Au début, on savait qu'après une révolution, les choses sont compliquées et qu'il faut tout reconstruire. Mais là, assez de grabuges. On ne peut que dire assez. Nous devons reprendre tout et commencer à reconstruire. Surtout que la Tunisie est dotée d'une jeunesse formidable, bien structurée et qui ne manque pas de référence. A nous comparer avec ce qui se passe actuellement dans les pays voisins, nous ne pouvons que nous estimer heureux. Il faut reprendre seulement confiance en soi. Et si on échoue, ce n'est pas grave, il faut savoir comment se relever et lever la tête pour mieux voir en face. S'il y a des risques, il faut bien les prendre et ne pas avoir peur de l'échec, car c'est de l'échec qu'on apprend.
Les entreprises font face à d'énormes difficultés. Que conseillez-vous aux jeunes dirigeants qui risquent à tout moment de mettre les clefs sous le paillasson ?
Je reviens à la révolution. C'était un mouvement populaire et spontané. Il n'y avait à l'époque aucune idéologie à défendre ou à instaurer et il y avait, par contre, des objectifs précis à atteindre : la liberté, l'emploi, la dignité, l'égalité sociale.
Il ne faut donc plus laisser des gens abandonnés au milieu de la route. On doit essayer de répondre à leurs attentes pour sortir de l'ornière de l'échec social. Aussi, l'entreprise doit-elle changer de paradigme pour devenir sociétale, étant admis que la recherche de la rentabilité n'est pas incompatible avec la responsabilité sociale.
Il reste au gouvernement de définir une stratégie dans ce domaine, en comptant sur les hommes et les femmes et sur les idées qu'ils peuvent développer pour transformer la réalité et garantir la pérennité de l'entreprise.

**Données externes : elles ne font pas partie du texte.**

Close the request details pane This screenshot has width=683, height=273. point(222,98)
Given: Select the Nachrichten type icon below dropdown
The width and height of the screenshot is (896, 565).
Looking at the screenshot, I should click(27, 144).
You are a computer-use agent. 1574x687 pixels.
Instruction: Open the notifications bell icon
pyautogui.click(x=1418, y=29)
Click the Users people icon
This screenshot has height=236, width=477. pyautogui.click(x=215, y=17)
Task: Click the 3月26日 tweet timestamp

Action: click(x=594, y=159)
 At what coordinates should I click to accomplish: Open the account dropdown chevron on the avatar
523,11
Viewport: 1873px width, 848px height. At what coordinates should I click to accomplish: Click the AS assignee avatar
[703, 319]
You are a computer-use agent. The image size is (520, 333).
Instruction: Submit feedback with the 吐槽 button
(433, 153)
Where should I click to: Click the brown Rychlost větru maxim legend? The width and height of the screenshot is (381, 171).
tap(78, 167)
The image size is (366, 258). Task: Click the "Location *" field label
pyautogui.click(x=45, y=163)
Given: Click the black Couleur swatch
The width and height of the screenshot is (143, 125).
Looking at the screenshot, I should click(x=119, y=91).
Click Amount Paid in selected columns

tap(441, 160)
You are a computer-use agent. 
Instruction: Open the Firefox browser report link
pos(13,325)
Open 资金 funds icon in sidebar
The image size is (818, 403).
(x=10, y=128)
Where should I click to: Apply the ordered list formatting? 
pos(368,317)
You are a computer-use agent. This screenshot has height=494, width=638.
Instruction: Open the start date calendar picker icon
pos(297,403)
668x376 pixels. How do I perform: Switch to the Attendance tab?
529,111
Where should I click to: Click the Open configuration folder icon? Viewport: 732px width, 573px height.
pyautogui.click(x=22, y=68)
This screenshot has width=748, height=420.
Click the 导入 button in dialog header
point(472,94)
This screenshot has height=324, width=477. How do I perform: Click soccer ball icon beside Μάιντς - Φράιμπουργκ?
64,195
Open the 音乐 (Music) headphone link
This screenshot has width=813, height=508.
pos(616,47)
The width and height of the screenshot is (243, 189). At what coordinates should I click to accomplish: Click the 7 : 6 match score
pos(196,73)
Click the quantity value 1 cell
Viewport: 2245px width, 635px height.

L'Etat n'a pas à asphyxier l'entreprise dès son démarrage, mais la laisser se développer pour atteindre une situation confortable avant de commencer les prélèvements.
Le marché européen, partenaire traditionnel de la Tunisie, est en crise. Que faire?
Il faut se tourner aussi vers l'Afrique, un continent qui compte, tout de même, 1,5 milliard de consommateurs. La Tunisie a les moyens de se déployer dans le continent africain, avant qu'il ne soit cadenassé par les Asiatiques, notamment les Chinois et les Indiens. Il faut savoir comment convaincre, s'imposer et arracher sa place parmi les autres.
Le seul concurrent actuel de la Tunisie dans la région, c'est le Maroc. Mais il peut être plutôt un partenaire. Car l'investisseur a toujours besoin de ses deux jambes. S'il a seulement une au Maroc, il doit en avoir impérativement une autre en Tunisie. S'il crée un bureau au Maroc, il doit, pour son équilibre, en créer un second en Tunisie. Il faut savoir seulement comment séduire cet investisseur, lui transmettre des messages rationnels et rassurants.
Malgré tous les problèmes actuels, la Tunisie peut redémarrer pour devenir, dans 20 ou 25 ans, la Singapor de l'Afrique.
* M. Houas vient de participer à la rencontre-débat sur «l'économie sociétale», organisée, jeudi 9 janvier 2014 à Tunis, par le Centre des jeunes dirigeants d'entreprise (CJD), en collaboration avec la fondation allemande Konrad Adenauer.